▶ **What the task asks**
Scan the records for the string "info" and copy every line that holds it.

Provided entries START

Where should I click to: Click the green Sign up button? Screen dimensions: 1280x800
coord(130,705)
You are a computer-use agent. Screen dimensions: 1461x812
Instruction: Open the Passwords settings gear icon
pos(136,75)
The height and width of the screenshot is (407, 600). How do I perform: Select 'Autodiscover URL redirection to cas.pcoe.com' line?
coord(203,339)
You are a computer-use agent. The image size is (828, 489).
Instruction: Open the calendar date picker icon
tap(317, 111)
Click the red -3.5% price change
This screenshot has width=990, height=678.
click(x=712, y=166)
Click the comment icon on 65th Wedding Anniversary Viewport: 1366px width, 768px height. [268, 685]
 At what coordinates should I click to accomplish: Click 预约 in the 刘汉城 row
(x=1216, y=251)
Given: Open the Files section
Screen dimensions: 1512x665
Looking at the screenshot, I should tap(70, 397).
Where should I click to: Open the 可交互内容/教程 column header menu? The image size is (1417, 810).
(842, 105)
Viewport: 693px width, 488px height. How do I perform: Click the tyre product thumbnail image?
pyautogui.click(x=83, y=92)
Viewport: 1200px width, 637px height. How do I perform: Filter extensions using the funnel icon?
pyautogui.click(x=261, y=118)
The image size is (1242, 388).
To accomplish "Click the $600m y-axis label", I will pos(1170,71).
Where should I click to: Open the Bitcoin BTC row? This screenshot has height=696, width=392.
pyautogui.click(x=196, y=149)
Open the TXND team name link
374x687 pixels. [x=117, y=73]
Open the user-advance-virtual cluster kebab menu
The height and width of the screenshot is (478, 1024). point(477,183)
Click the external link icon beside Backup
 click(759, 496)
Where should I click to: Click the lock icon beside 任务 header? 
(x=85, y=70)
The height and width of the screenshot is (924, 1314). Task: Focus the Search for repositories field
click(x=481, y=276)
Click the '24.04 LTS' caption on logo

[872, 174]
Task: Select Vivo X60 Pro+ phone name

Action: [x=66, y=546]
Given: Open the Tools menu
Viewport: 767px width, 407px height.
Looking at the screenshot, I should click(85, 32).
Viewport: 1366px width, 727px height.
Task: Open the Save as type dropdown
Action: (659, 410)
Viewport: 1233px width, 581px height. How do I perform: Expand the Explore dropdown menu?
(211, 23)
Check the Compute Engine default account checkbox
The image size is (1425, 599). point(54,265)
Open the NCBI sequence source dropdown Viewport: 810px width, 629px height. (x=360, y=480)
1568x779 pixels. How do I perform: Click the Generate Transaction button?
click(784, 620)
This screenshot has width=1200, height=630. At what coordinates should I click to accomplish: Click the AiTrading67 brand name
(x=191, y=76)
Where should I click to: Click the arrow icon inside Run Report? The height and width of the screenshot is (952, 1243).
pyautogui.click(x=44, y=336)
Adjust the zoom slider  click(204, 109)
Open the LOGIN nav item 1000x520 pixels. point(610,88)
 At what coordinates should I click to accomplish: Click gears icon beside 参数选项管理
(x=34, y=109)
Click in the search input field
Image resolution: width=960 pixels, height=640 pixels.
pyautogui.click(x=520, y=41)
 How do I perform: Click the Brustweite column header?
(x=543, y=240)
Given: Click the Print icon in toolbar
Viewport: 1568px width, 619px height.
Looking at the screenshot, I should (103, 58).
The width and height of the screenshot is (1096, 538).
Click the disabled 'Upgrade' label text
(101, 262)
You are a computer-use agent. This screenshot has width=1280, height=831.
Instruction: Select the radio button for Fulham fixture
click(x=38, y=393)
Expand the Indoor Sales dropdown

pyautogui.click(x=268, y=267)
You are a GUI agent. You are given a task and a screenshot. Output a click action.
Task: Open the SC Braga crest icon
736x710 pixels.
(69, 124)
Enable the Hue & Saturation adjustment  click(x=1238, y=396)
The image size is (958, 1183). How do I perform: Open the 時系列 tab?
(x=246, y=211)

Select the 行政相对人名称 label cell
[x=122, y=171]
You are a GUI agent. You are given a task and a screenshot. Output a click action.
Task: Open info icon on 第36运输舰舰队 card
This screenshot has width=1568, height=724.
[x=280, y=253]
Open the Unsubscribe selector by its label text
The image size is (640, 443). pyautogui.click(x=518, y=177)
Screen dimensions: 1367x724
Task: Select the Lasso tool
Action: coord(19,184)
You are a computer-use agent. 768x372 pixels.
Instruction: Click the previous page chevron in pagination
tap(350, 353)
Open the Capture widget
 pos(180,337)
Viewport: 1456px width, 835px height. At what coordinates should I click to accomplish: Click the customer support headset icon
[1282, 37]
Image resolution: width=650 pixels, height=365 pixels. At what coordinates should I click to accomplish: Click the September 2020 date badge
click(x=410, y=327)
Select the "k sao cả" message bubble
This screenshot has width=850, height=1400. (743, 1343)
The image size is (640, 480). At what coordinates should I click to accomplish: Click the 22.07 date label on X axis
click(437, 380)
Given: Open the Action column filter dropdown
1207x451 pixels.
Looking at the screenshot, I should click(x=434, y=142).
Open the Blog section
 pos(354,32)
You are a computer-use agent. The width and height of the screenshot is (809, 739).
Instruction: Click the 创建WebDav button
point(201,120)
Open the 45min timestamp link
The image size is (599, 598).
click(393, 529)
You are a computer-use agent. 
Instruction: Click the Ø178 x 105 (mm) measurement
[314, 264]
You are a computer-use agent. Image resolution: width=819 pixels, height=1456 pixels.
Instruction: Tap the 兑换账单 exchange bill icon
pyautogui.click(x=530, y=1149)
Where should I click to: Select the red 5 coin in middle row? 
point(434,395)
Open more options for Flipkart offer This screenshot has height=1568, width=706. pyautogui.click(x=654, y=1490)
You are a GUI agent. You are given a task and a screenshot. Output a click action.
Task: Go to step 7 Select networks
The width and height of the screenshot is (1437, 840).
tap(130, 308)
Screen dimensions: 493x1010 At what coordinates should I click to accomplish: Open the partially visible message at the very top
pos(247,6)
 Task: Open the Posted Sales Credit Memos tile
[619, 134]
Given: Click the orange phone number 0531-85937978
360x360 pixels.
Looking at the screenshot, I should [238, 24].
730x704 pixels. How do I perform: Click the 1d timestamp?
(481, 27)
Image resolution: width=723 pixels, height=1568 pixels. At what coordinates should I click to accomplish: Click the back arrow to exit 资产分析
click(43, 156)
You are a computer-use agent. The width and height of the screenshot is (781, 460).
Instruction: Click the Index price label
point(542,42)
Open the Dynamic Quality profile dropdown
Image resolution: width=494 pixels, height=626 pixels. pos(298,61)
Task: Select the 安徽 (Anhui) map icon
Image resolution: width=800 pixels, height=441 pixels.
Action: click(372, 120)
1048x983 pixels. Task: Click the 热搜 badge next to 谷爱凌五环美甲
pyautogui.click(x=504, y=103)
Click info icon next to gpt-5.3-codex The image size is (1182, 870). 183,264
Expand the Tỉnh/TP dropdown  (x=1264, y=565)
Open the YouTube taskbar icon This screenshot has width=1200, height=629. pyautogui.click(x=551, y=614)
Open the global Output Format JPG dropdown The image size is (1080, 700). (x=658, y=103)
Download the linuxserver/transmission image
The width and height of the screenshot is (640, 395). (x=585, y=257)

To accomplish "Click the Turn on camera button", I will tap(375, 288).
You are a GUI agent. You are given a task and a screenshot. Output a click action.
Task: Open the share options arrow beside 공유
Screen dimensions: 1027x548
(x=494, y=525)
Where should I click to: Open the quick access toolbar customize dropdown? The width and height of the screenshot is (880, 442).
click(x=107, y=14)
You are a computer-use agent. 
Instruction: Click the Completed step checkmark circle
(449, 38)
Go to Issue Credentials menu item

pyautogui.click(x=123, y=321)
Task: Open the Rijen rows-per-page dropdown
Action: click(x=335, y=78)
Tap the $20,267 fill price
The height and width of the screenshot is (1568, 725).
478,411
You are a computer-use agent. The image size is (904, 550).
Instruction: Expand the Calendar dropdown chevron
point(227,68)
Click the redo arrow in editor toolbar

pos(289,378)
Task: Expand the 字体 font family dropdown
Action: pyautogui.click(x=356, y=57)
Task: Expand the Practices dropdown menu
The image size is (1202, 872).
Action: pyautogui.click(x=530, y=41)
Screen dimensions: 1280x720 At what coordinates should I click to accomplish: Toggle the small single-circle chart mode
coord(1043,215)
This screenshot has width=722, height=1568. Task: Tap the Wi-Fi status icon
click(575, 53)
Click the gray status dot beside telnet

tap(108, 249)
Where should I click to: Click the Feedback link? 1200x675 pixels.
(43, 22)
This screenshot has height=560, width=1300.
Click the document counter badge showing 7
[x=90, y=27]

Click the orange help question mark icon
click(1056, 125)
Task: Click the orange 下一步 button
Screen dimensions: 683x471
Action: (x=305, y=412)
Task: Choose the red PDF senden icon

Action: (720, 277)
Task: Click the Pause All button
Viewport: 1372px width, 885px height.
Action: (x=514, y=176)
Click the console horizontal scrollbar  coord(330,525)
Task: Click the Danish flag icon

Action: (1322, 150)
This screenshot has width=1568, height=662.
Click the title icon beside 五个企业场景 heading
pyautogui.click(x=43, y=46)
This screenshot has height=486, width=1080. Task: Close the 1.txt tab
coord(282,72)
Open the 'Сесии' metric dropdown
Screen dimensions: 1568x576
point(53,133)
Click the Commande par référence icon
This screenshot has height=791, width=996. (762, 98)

Provided entries END

▶ **Answer section**
Task: Open info icon on 第36运输舰舰队 card
Click info icon next to gpt-5.3-codex The image size is (1182, 870). 183,264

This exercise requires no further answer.